Un feu d’artifice vocal illumine Ernani à Marseille
Déjà présentée à l’Opéra Royal de Wallonie et à celui de Monte-Carlo, mais avec un plateau artistique totalement différent, cette production d’Ernani de Verdi signée Jean-Louis Grinda pour la mise en scène remplit parfaitement son office. Le rideau s’ouvre sur une immense reproduction d’un des trois tableaux de Paolo Uccello représentant les épisodes de la fameuse Bataille de San Romano. Elle se transformera ensuite en un vaste miroir reflétant l’action en continu et la dédoublant. Quoiqu’un peu statique s’agissant des chœurs, cette approche qui ne vise pas la relecture met pleinement en valeur les interprètes et leur laisse une libre part d’interprétation sans les écraser sous un décorum trop excessif. Malgré un mouvement de grève affectant les lumières et une partie des accessoires, le spectacle se tient jusqu’au bout. Il convient en outre de souligner la richesse des costumes imaginés par Teresa Acone.
Sans revenir sur l’ouvrage en lui-même et sa genèse -retrouvez à ce propos notre dossier complet le concernant-, il faut insister sur le virage effectué alors par Giuseppe Verdi dans le cadre de sa première collaboration avec Francesco Maria Piave, son librettiste. Ils commettront au total dix opus ensemble, dont Macbeth et Rigoletto. Cinquième ouvrage lyrique du compositeur, Ernani impose une structuration désormais plus marquée, un découpage qui dégage des forces dramatiques nouvelles qui ne vont cesser de s’affirmer dans tous ses opéras ultérieurs. Les typologies vocales verdiennes se dessinent déjà avec netteté, pour s’enraciner plus durablement ensuite. Dans Ernani, les trois personnages masculins principaux se taillent la part du lion ! Le rôle d’Elvira, malgré la beauté de sa partie musicale, apparaît plus en retrait, encore dépendante de son milieu, avec un caractère infiniment moins prononcé ! Mais vocalement, la partie s’avère pour la soprano particulièrement ardue, car au cantabile le plus maîtrisé, elle doit déployer une virtuosité dramatique notamment dans son air fameux du premier acte "Ernani Involami" avec sa redoutable cabalette.
Hui He déploie dans ce rôle une sensibilité rare, une franchise parfaite de sa voix longue et fort généreuse, même si la cabalette évoquée la bouscule un peu.
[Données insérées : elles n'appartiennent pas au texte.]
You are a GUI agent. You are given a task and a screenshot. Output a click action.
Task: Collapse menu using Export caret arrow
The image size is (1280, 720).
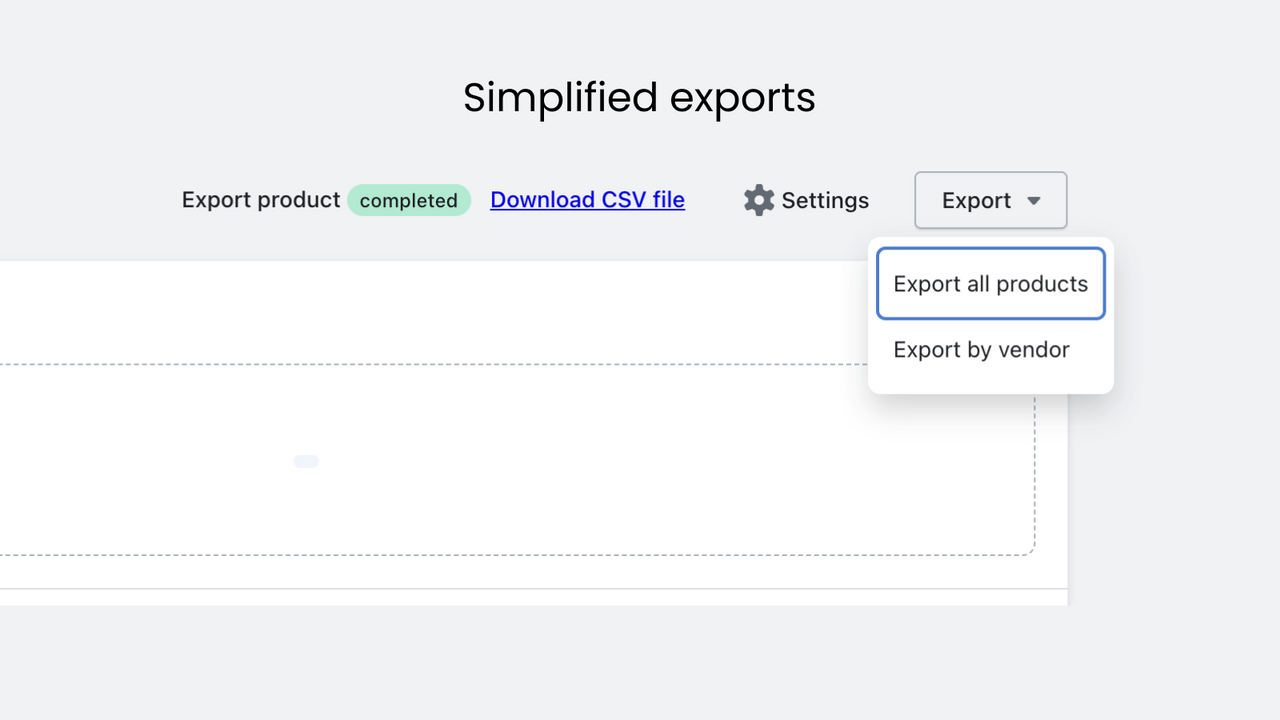(1034, 201)
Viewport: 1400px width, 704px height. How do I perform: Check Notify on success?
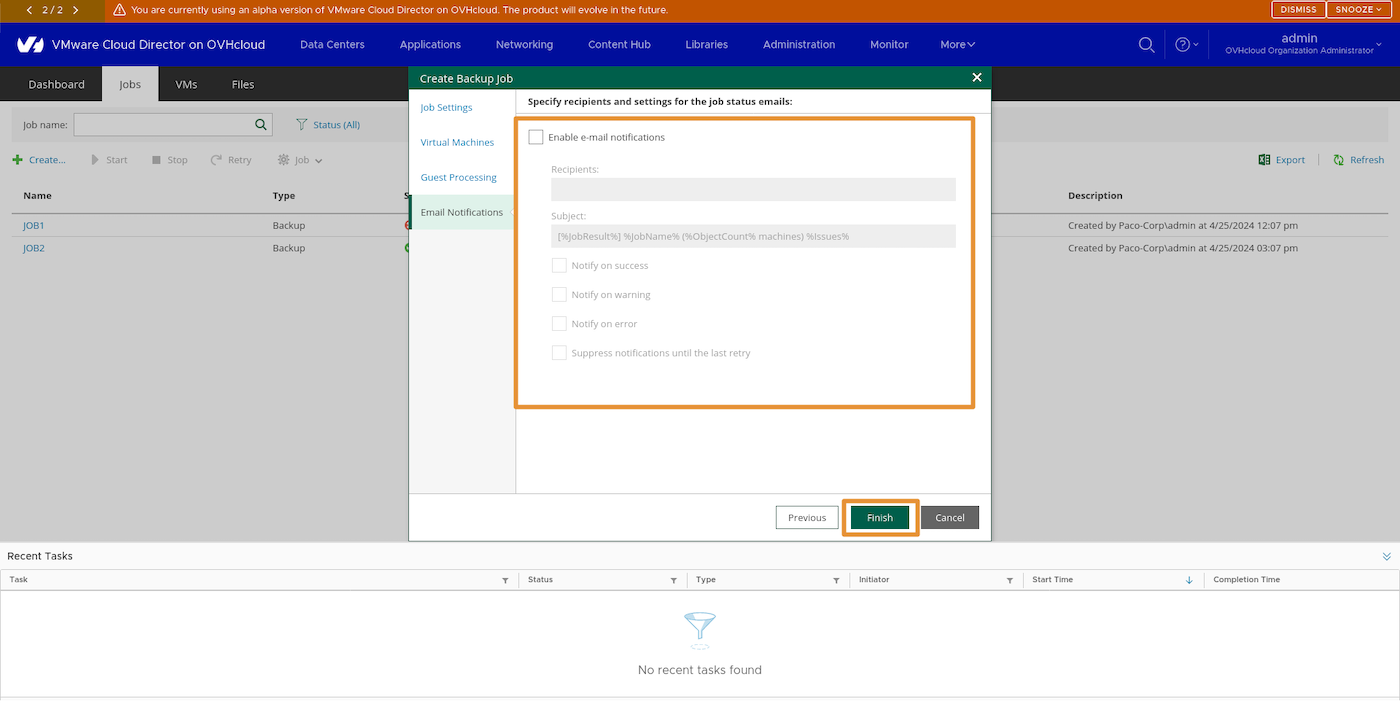pos(559,265)
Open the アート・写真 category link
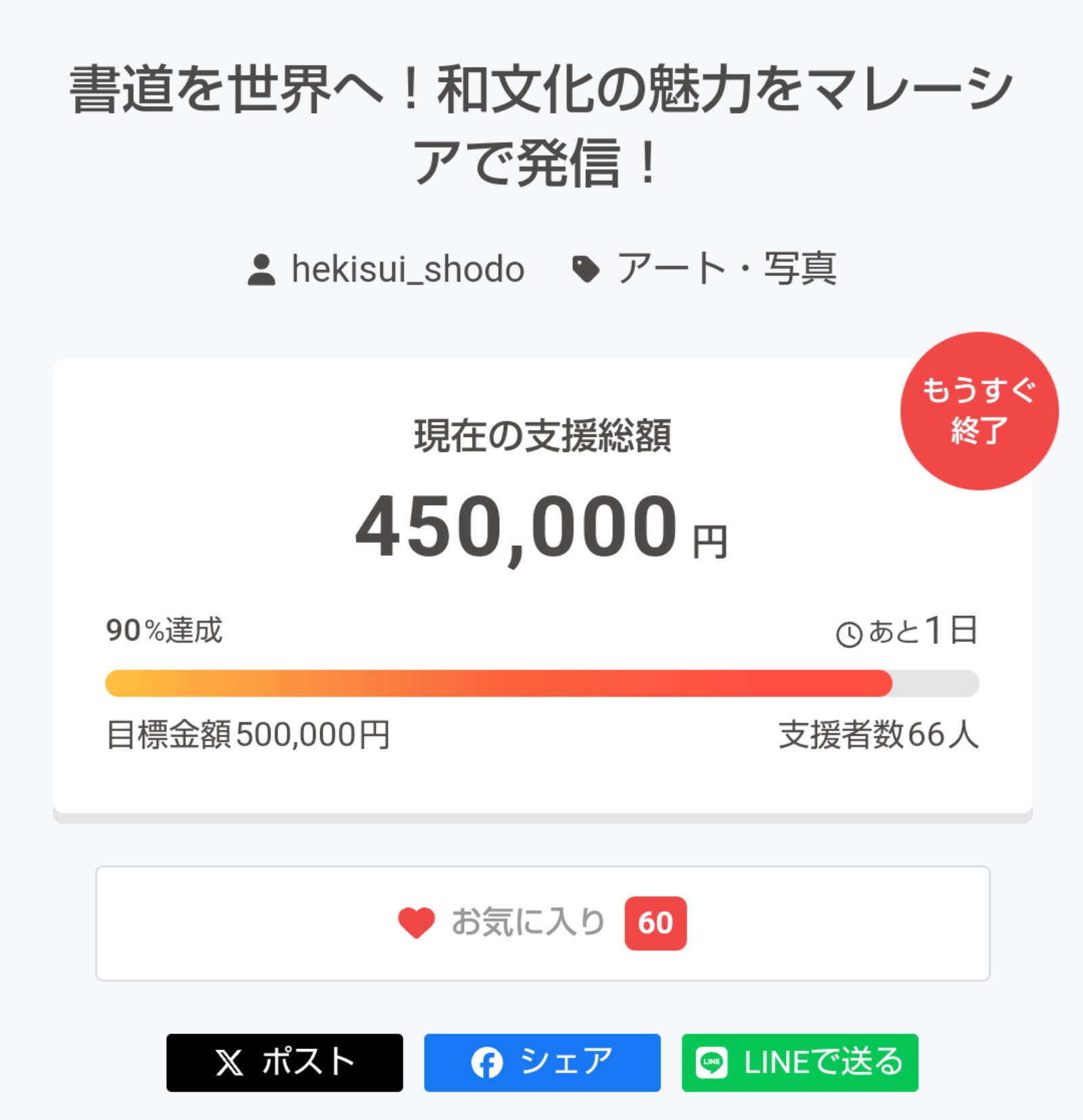This screenshot has height=1120, width=1083. point(727,269)
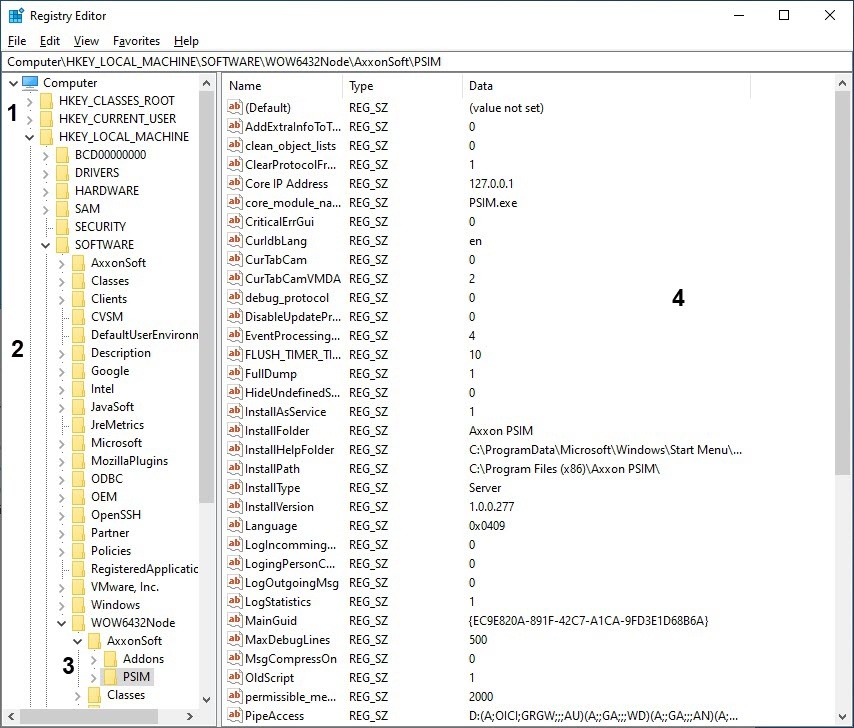
Task: Open the Favorites menu
Action: (x=136, y=41)
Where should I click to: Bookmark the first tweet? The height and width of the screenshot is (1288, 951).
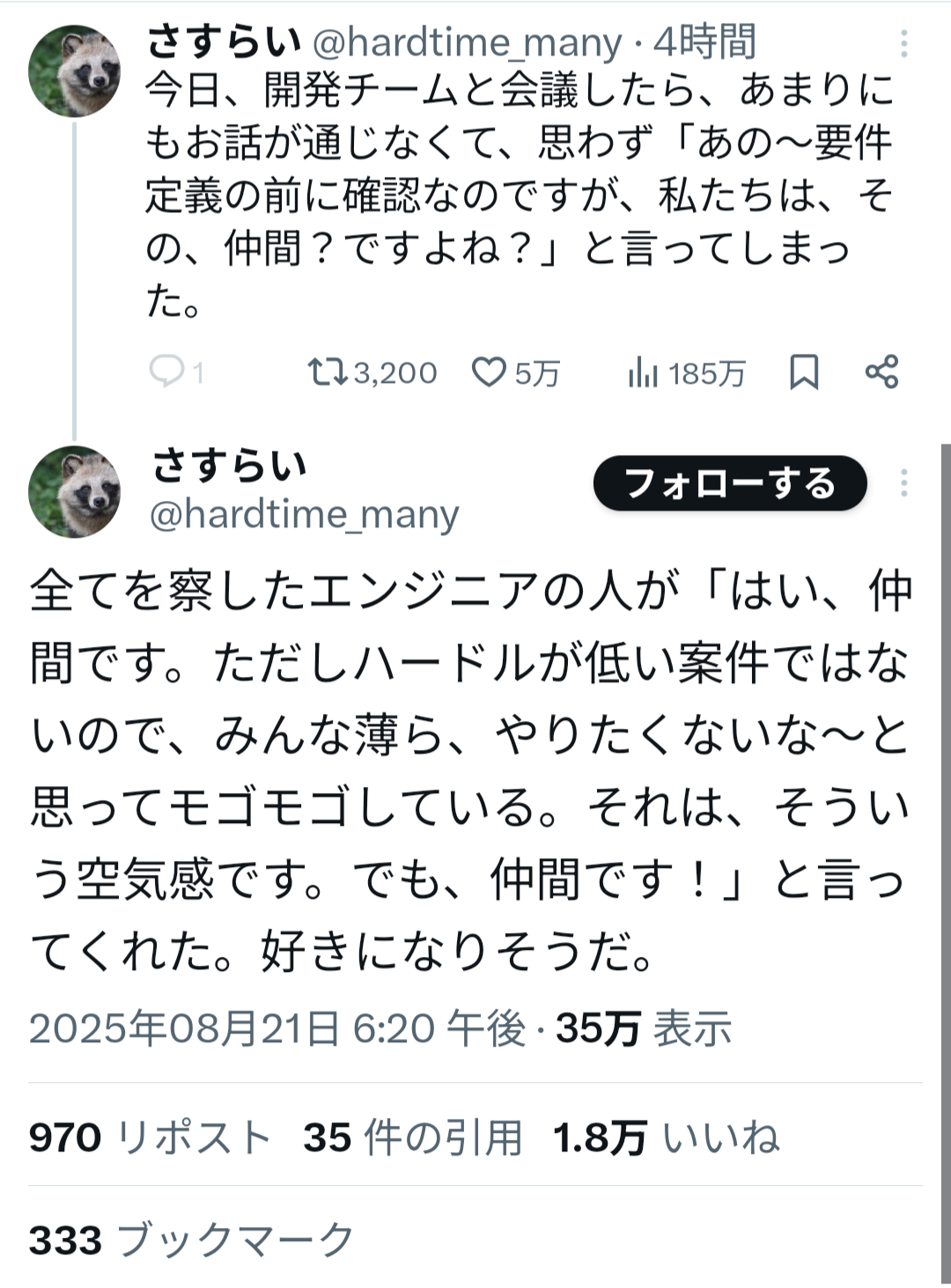[x=803, y=372]
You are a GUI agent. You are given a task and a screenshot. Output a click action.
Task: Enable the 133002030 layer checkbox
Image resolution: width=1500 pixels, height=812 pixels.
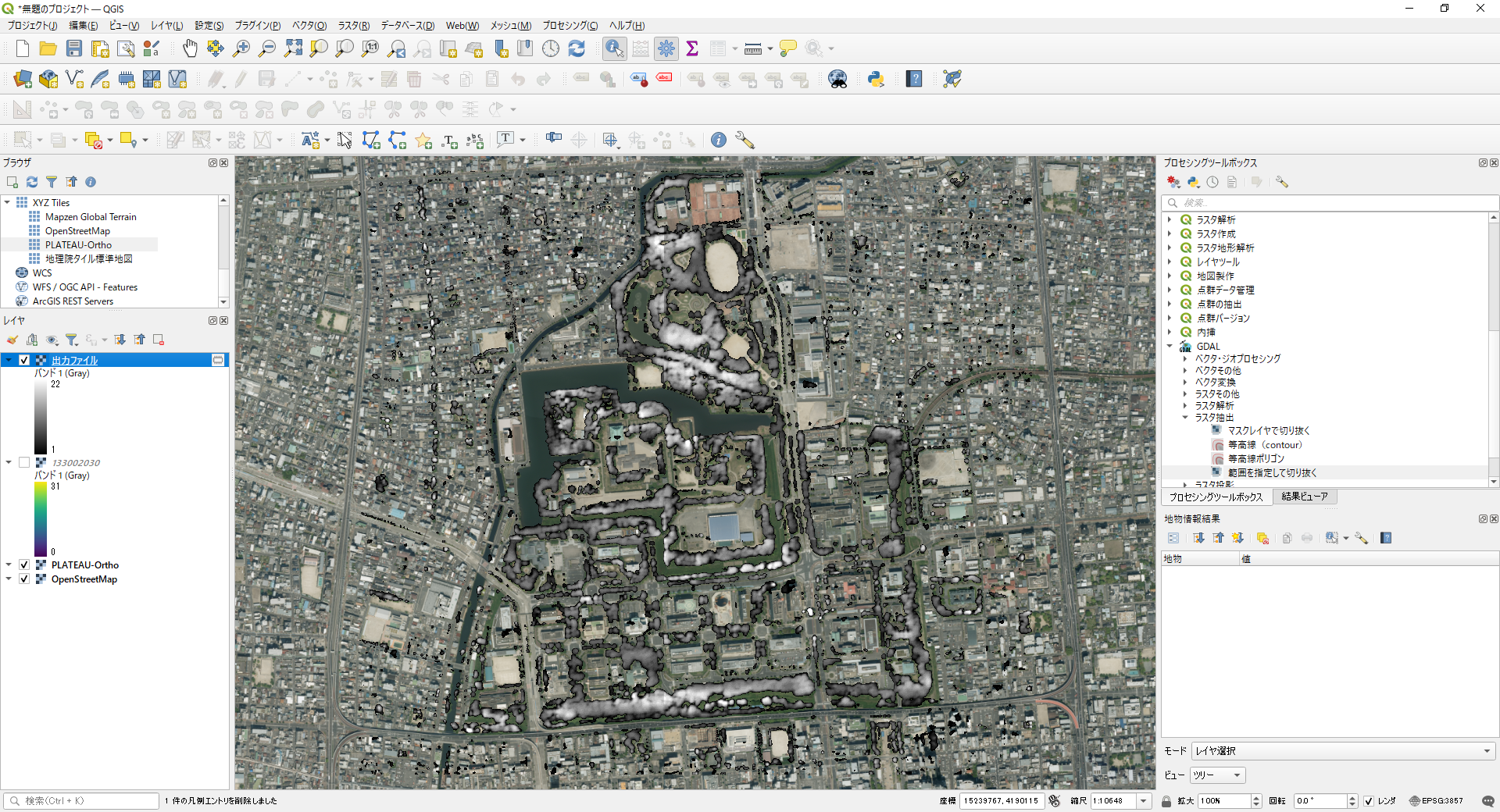coord(24,462)
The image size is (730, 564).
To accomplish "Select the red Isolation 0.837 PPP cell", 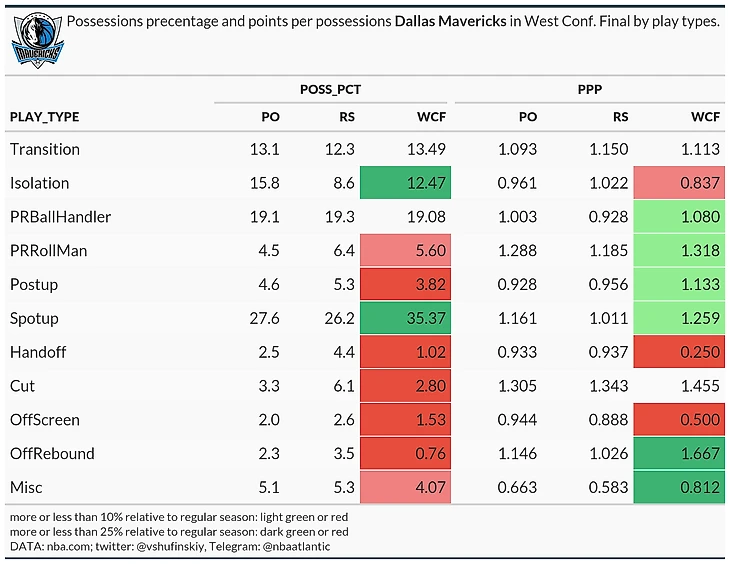I will click(x=679, y=183).
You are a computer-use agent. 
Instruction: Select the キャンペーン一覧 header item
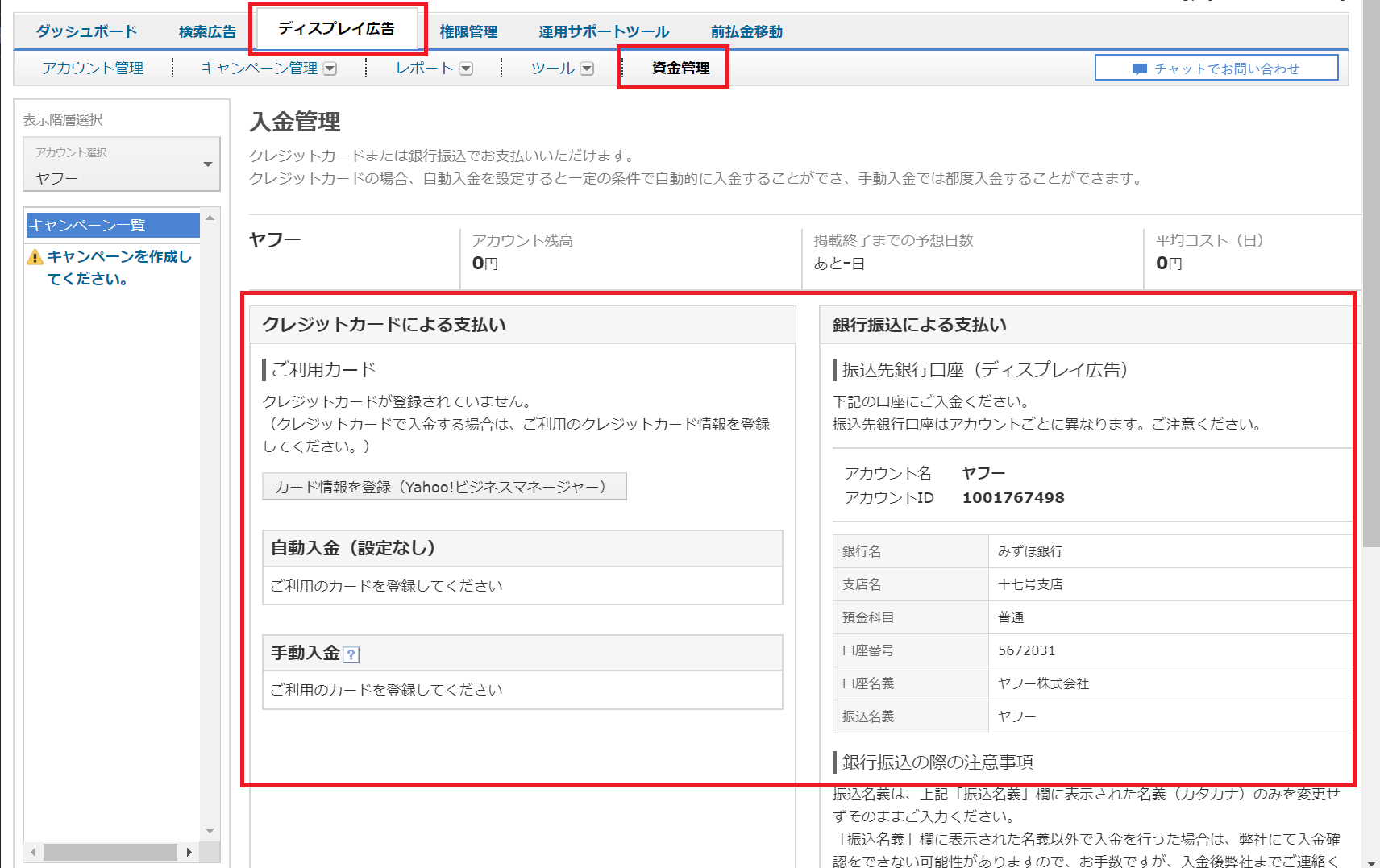click(112, 226)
L’aigu domine avec aisance les ensembles pourtant imposants, le grave impose des couleurs pénétrantes. Certainement, cette prise de rôle est à marquer d’une pierre blanche au sein de sa belle carrière. Irrésistible par sa posture et sa générosité vocale, Francesco Meli campe le plus audacieux des Ernani. Beauté du timbre, celui d’un authentique ténor italien, souci constant de la ligne vocale, allègement lorsqu’il le faut, aigus à se damner, il possède un instrument qui se coule sans aucun problème dans le répertoire verdien de cette période.
Imposant au plan scénique, puissance expressive, longueur de la voix, la basse Alexander Vinogradov incarne un Don Ruy Gomez de Silva qui charrie le mal par tous les pores de la peau. Pris d’un malaise à l’entracte, l’artiste a tenu à assurer son rôle jusqu’au bout. Débarrassé d’une barbe bien encombrante et de sa perruque envahissante en seconde partie, et quoique visiblement affecté, il donne alors une remarquable leçon de chant avec des graves plus sonores encore, une intensité qui dénote une maîtrise parfaite de son instrument.
Impérial, rien de moins, Ludovic Tézier (qui nous parlait avec lyrisme de ce rôle en interview) soulève le public de l’Opéra de Marseille par l’autorité et la beauté constante de la ligne de chant : dès qu’il apparaît, la pulsation verdienne resplendit avec une richesse inouïe dans toutes les harmoniques, avec une morbidezza totalement adaptée au propos, mais aussi une expressivité plus mesurée notamment lorsqu’il entre dans le tombeau de Charlemagne pour en ressortir Empereur avec la couronne légendaire.
Les seconds rôles, -Christophe Berry Riccardo très présent, Antoine Garcin, Jago et Anne-Marguerite Werster, Giovanna-, complètent avec talent le plateau vocal. Puissamment lyrique, exploitant au mieux les ressources de l’Orchestre et des Chœurs de l’Opéra de Marseille, mais aussi pleine de passion voire exacerbée, la direction musicale de Lawrence Foster porte l’ensemble avec un enthousiasme affiché.